## Supplied data
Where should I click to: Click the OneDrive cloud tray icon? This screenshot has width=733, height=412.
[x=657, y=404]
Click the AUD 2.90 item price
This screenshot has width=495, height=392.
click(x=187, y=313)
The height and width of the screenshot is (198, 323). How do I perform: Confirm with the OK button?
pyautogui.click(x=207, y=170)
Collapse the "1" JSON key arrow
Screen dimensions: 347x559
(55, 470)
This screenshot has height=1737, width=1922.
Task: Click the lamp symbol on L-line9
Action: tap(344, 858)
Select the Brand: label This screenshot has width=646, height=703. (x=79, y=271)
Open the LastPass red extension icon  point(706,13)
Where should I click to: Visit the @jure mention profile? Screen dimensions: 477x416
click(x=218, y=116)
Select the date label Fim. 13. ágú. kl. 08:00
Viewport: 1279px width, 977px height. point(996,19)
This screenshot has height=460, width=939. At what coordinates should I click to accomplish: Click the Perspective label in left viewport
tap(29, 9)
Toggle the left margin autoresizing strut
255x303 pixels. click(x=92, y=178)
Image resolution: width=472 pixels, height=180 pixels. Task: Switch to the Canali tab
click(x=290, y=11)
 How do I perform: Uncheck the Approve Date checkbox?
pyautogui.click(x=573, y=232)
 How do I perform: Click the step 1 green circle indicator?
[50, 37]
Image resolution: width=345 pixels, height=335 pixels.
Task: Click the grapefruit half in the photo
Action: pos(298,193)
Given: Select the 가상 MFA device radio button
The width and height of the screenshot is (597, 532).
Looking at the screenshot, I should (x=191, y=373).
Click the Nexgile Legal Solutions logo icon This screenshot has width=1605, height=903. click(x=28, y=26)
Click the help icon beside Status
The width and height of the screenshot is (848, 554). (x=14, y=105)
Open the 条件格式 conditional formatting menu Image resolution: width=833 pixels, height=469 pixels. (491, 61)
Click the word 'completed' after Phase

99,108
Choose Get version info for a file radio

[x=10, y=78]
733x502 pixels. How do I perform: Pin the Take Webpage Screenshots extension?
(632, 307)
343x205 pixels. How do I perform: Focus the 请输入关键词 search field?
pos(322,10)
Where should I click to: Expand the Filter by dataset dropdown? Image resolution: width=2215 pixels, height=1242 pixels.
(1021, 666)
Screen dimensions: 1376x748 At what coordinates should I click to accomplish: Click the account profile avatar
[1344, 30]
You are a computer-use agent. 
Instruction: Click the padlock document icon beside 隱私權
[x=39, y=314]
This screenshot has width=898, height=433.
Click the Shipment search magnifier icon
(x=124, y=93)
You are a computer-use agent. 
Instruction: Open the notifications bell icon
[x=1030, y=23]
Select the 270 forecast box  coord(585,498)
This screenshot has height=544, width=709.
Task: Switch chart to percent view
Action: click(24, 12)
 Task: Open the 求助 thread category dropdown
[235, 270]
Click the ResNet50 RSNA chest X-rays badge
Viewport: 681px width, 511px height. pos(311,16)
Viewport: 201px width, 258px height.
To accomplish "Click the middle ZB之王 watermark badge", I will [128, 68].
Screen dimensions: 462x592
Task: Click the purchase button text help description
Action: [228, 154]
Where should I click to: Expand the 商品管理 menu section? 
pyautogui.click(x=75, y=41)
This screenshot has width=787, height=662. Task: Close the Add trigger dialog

## Your objective
Format every line of the records above as a numbered list, omitting the blank lines.

## Correct answer
1. Where should I click to: Click the OneDrive cloud tray icon? This screenshot has width=733, height=412.
2. [x=657, y=404]
3. Click the AUD 2.90 item price
4. This screenshot has width=495, height=392.
5. click(x=187, y=313)
6. The height and width of the screenshot is (198, 323). How do I perform: Confirm with the OK button?
7. pyautogui.click(x=207, y=170)
8. Collapse the "1" JSON key arrow
9. Screen dimensions: 347x559
10. (55, 470)
11. This screenshot has height=1737, width=1922.
12. Task: Click the lamp symbol on L-line9
13. Action: tap(344, 858)
14. Select the Brand: label This screenshot has width=646, height=703. (x=79, y=271)
15. Open the LastPass red extension icon  point(706,13)
16. Where should I click to: Visit the @jure mention profile? Screen dimensions: 477x416
17. click(x=218, y=116)
18. Select the date label Fim. 13. ágú. kl. 08:00
19. Viewport: 1279px width, 977px height. point(996,19)
20. This screenshot has height=460, width=939. At what coordinates should I click to accomplish: Click the Perspective label in left viewport
21. tap(29, 9)
22. Toggle the left margin autoresizing strut
23. 255x303 pixels. click(x=92, y=178)
24. Image resolution: width=472 pixels, height=180 pixels. Task: Switch to the Canali tab
25. click(x=290, y=11)
26.  How do I perform: Uncheck the Approve Date checkbox?
27. pyautogui.click(x=573, y=232)
28.  How do I perform: Click the step 1 green circle indicator?
29. [50, 37]
30. Image resolution: width=345 pixels, height=335 pixels.
31. Task: Click the grapefruit half in the photo
32. Action: pos(298,193)
33. Given: Select the 가상 MFA device radio button
34. The width and height of the screenshot is (597, 532).
35. Looking at the screenshot, I should (x=191, y=373).
36. Click the Nexgile Legal Solutions logo icon This screenshot has width=1605, height=903. click(x=28, y=26)
37. Click the help icon beside Status
38. The width and height of the screenshot is (848, 554). (x=14, y=105)
39. Open the 条件格式 conditional formatting menu Image resolution: width=833 pixels, height=469 pixels. (491, 61)
40. Click the word 'completed' after Phase
41. 99,108
42. Choose Get version info for a file radio
43. [x=10, y=78]
44. 733x502 pixels. How do I perform: Pin the Take Webpage Screenshots extension?
45. (632, 307)
46. 343x205 pixels. How do I perform: Focus the 请输入关键词 search field?
47. pos(322,10)
48. Where should I click to: Expand the Filter by dataset dropdown? Image resolution: width=2215 pixels, height=1242 pixels.
49. (1021, 666)
50. Screen dimensions: 1376x748 At what coordinates should I click to accomplish: Click the account profile avatar
51. [1344, 30]
52. You are a computer-use agent. 
53. Instruction: Click the padlock document icon beside 隱私權
54. [x=39, y=314]
55. This screenshot has width=898, height=433.
56. Click the Shipment search magnifier icon
57. (x=124, y=93)
58. You are a computer-use agent. 
59. Instruction: Open the notifications bell icon
60. [x=1030, y=23]
61. Select the 270 forecast box  coord(585,498)
62. This screenshot has height=544, width=709.
63. Task: Switch chart to percent view
64. Action: click(24, 12)
65.  Task: Open the 求助 thread category dropdown
66. [235, 270]
67. Click the ResNet50 RSNA chest X-rays badge
68. Viewport: 681px width, 511px height. pos(311,16)
69. Viewport: 201px width, 258px height.
70. To accomplish "Click the middle ZB之王 watermark badge", I will [128, 68].
71. Screen dimensions: 462x592
72. Task: Click the purchase button text help description
73. Action: [228, 154]
74. Where should I click to: Expand the 商品管理 menu section? 
75. pyautogui.click(x=75, y=41)
76. This screenshot has width=787, height=662. Task: Close the Add trigger dialog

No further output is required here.